Customer must pay all fees as specified on the order, or if not specified, then upon receipt of an invoice. Customer is responsible for all taxes except those based on InfoStreet’s net income.
a. Credit Card Payments. If a credit card account is used, InfoStreet may obtain pre approval for an amount up to the order total. Customer must pay online, and InfoStreet may charge the card for all purchases and additional amounts owed. Customer is responsible for timely payment and maintaining a valid credit card. Failure to do so may result in suspension or termination.
b. Bank Account (eCheck) Payments. If a bank account is used, InfoStreet may debit the account for all purchases and additional amounts owed. Customer is responsible for maintaining a valid account.
4. Warranty Disclaimer.
INFOSTREET DISCLAIMS ALL WARRANTIES, AS SKYONE IS PROVIDED “AS IS,” INCLUDING, WITHOUT LIMITATION, THE IMPLIED WARRANTIES OF MERCHANTABILITY, TITLE, AND FITNESS FOR A PARTICULAR PURPOSE.
5. Mutual Confidentiality.
a. Definition of Confidential Information. Confidential Information means all confidential information disclosed by a party that is designated as confidential or should reasonably be understood to be confidential.
b. Protection. Each party must use reasonable care to protect the other’s Confidential Information and may not disclose it outside the scope of this agreement.
c. Exclusions. Confidential Information excludes information that is public, already known, received from a third party without breach, or independently developed.
d.
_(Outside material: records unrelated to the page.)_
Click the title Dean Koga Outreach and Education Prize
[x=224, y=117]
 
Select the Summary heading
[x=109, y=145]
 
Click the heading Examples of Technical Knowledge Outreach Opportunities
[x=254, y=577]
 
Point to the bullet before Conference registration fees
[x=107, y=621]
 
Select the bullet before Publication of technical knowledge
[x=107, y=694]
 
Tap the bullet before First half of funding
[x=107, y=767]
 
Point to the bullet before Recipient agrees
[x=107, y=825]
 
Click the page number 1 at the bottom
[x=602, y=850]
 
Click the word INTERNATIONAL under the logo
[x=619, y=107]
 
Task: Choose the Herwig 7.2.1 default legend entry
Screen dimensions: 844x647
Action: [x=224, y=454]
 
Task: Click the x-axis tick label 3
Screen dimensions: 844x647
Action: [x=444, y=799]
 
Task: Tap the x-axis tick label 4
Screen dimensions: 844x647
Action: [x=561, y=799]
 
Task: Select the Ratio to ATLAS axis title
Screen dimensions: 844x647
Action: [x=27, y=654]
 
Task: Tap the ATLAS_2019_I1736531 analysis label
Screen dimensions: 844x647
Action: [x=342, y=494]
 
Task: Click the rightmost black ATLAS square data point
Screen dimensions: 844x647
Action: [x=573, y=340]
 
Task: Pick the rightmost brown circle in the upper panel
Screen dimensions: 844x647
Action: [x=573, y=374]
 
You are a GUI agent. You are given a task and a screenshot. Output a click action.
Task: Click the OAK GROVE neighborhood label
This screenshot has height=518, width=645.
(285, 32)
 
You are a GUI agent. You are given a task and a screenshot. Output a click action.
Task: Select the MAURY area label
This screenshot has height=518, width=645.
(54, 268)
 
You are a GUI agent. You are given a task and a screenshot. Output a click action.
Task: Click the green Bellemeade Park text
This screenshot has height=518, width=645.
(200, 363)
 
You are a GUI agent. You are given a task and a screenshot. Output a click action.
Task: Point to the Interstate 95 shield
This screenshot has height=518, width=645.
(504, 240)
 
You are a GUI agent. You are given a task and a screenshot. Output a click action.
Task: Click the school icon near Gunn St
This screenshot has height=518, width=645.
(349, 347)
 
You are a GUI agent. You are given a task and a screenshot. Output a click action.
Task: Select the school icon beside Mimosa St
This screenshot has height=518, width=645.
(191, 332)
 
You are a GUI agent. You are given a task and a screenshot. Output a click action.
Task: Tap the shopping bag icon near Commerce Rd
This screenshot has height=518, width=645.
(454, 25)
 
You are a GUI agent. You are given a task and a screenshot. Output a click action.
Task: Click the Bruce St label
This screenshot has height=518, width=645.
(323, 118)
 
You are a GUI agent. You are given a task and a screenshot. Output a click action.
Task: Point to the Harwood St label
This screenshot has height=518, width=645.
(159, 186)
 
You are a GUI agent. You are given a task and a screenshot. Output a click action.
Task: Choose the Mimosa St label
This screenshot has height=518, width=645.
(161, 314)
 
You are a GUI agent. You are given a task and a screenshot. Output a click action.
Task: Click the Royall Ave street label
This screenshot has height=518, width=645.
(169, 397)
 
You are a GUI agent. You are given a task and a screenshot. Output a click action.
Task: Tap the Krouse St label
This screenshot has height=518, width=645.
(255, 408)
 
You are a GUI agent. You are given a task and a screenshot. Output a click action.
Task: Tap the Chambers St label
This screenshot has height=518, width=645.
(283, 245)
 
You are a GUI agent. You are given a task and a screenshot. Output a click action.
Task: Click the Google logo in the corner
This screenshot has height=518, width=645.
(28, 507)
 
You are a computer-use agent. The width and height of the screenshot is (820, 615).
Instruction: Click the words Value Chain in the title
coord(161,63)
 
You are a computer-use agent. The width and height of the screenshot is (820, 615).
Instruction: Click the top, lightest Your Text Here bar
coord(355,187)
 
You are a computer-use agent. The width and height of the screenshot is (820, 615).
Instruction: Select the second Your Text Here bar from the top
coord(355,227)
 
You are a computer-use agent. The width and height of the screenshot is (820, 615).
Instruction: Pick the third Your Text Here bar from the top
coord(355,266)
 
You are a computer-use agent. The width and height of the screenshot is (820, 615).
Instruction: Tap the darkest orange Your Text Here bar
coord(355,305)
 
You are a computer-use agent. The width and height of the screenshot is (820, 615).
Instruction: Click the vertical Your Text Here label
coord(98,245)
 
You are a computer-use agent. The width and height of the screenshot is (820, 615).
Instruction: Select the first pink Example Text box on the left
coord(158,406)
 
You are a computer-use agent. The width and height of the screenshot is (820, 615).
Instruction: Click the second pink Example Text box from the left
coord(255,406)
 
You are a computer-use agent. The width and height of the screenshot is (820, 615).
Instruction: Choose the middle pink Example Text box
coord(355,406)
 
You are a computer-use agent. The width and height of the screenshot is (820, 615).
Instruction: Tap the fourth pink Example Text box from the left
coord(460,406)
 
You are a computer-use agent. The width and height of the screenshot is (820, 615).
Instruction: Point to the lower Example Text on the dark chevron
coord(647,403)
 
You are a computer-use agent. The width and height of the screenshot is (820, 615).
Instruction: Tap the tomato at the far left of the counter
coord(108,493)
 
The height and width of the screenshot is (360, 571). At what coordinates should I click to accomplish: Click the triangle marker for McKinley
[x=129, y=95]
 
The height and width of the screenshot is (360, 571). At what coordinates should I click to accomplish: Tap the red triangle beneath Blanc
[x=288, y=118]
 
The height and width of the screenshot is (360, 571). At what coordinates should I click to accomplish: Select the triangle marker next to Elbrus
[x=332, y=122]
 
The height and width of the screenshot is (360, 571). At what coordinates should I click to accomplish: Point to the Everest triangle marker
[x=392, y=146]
Disclosure Required by Law. The Recipient may disclose Confidential Information if required by law, after giving notice to the Discloser.
6. Proprietary Rights.
a. Reservation of Rights. All rights in SkyOne and related materials remain with InfoStreet.
b. Restrictions. Customer may not reverse engineer, remove proprietary markings, or use SkyOne to build a competing service.
c. Customer Owned Data. All data uploaded by Customer remains its property.
d. Licensed Software and Documentation. InfoStreet grants Customer a non-exclusive license to use the provided software and materials solely with SkyOne.
7. Exclusion of Damages and Limitation of Liability.
a. InfoStreet is not liable for any indirect, special, incidental, or consequential damages.
b. InfoStreet’s total liability does not exceed the amount paid by Customer in the 12 months prior to the event giving rise to the claim.
8. Term, Termination, and Return of Data.
a. This agreement continues for the specified duration and auto-renews unless canceled.
b. Either party may terminate for material breach after 30 days’ notice if not cured.
c. Upon termination, Customer must pay amounts owed and destroy or return all InfoStreet property.
9. Governing Law and Forum.
This agreement is governed by California law. Disputes must be brought in Los Angeles County, California.
10. Customer Indemnity.
Customer must indemnify and hold InfoStreet harmless against any third-party claims arising from Customer’s use of SkyOne.
11. Miscellaneous.
a. Any breach may cause irreparable harm; either party may seek injunctive relief.
b. This is the entire agreement and supersedes all prior agreements.
c. Neither party may assign the agreement except in a merger or sale.
d. The parties are independent contractors.
e. If any term is invalid, others remain effective.
f. Additional or conflicting terms are rejected.
g. Order terms prevail in case of inconsistency.
h. Terms that by nature survive termination will survive.
i. The CISG does not apply.
j. Neither party is liable for force majeure events.